French satellite group EutelsatSoftBank
Shares in Eutelsat were down by more than 7% earlier in the day, before closing the session 5.7% lower.
The moves come following a Reuters report that SoftBank has sold 36 million rights, which would correspond to around 26 million shares and around half its stake in the satellite operator.
Eutelsat is the owner of the satellite internet provider OneWeb, which it merged with in 2023 in a bid to challenge Starlink’s dominance in the market.
But the French group has struggled to tap into the U.S. company’s market share. Eutelsat currently has more than 600 satellites in orbit compared to Starlink’s over 6,750, according to the companies’ websites.
After soaring more than 600% in early March this year, as Europe scrambled to bolster its tech sovereignty in the wake of the U.S. cutting military support to Ukraine, Eutelsat shares have since dropped more than 70%.
The company is seen as crucial to Europe’s tech sovereignty ambitions. In June, the French state led a 1.35 billion euro ($1.57 billion) investment in Eutelsat, becoming its biggest shareholder with a roughly 30% stake.
Tech sovereignty
In November, SoftBank said it had sold its entire stake in U.S. chipmaker Nvidia as it looked to free up funds for its investment in OpenAI and other projects.
SoftBank wouldn’t have made the move if it didn’t need to bankroll its next artificial intelligence investments, founder Masayoshi Son said on Monday at an event.
The Japanese giant’s Eutelsat move mirrors its “aggressive monetisation” across its portfolio, Luke Kehoe, analyst at Ookla, told CNBC.
“With governments and strategic European investors, not SoftBank, now funding the recapitalisation, Eutelsat is becoming less a growth story and more a pillar of Europe’s digital sovereignty infrastructure.”
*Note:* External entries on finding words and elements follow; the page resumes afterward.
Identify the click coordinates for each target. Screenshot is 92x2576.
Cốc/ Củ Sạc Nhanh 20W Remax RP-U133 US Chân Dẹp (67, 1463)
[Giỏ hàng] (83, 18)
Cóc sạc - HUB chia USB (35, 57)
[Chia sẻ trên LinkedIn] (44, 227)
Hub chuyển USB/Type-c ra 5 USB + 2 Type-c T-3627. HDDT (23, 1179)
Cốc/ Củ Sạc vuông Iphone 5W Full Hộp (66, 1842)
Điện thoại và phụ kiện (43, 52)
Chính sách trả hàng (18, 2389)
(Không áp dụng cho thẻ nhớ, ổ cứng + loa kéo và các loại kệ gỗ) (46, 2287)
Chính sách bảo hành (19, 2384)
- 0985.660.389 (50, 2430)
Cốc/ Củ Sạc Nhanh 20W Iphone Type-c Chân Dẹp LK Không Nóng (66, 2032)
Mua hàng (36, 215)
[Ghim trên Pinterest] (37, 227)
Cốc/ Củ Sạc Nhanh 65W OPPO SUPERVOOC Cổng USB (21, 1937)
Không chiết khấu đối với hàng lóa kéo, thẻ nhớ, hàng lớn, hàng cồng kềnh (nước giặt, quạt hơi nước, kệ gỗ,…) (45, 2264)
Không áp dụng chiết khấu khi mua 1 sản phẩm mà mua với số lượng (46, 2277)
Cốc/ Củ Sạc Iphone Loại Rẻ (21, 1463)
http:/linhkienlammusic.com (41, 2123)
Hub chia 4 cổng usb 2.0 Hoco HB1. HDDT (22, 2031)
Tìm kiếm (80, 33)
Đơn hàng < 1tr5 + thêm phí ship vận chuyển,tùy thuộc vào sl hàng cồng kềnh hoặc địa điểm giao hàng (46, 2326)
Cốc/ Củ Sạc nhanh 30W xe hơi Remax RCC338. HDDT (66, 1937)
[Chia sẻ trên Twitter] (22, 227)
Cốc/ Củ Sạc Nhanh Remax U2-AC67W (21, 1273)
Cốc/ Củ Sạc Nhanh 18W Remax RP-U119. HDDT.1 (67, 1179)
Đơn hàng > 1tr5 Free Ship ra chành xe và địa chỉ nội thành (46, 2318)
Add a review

While Starlink is holding on to its scale advantage and is dominant in retail broadband, Eutelsat is carving out a niche in government, aviation, backhaul and emergency connectivity, said Kehoe.
“The open question is whether that higher-value, B2B-centric positioning can deliver attractive returns once the current wave of capex and recapitalisations is behind it, and whether Europe is willing to keep writing cheques at the scale required to narrow the gap with Starlink.”
Eutelsat has yet to respond to a request for comment. SoftBank declined to comment.
Correction: This article and its headline have been updated to clarify that Softbank reportedly sold subscription rights in Eutelsat.